Segment Open

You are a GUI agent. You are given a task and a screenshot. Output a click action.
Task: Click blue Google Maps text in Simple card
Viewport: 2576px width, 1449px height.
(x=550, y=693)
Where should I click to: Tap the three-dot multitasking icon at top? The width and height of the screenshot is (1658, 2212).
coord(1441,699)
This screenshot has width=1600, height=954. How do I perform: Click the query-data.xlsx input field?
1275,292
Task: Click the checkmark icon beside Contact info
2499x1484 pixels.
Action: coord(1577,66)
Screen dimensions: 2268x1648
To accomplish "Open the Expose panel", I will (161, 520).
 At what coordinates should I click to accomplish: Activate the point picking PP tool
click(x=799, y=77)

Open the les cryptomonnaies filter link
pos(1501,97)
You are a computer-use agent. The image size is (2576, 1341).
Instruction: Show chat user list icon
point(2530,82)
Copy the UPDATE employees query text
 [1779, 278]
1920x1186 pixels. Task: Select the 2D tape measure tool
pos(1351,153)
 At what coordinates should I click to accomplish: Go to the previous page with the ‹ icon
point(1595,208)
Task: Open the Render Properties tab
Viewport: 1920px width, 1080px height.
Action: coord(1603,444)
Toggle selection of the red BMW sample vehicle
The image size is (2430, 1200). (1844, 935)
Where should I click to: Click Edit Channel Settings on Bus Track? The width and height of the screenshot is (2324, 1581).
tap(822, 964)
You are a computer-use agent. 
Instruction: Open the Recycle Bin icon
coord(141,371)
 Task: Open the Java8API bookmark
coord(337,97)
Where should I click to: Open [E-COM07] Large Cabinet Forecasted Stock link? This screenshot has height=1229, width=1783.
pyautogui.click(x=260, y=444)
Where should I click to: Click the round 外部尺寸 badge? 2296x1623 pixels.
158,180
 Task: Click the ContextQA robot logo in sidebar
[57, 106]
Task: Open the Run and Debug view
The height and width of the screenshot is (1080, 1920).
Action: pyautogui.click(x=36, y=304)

Segment Closed

= WHAT IS NEEDED =
Emit only the final stretch of the records: the line containing "Instruction: Open the Recycle Bin icon" through the end, each line exactly as it stands.

= RESULT OF THE TASK =
Instruction: Open the Recycle Bin icon
coord(141,371)
 Task: Open the Java8API bookmark
coord(337,97)
Where should I click to: Open [E-COM07] Large Cabinet Forecasted Stock link? This screenshot has height=1229, width=1783.
pyautogui.click(x=260, y=444)
Where should I click to: Click the round 外部尺寸 badge? 2296x1623 pixels.
158,180
 Task: Click the ContextQA robot logo in sidebar
[57, 106]
Task: Open the Run and Debug view
The height and width of the screenshot is (1080, 1920).
Action: pyautogui.click(x=36, y=304)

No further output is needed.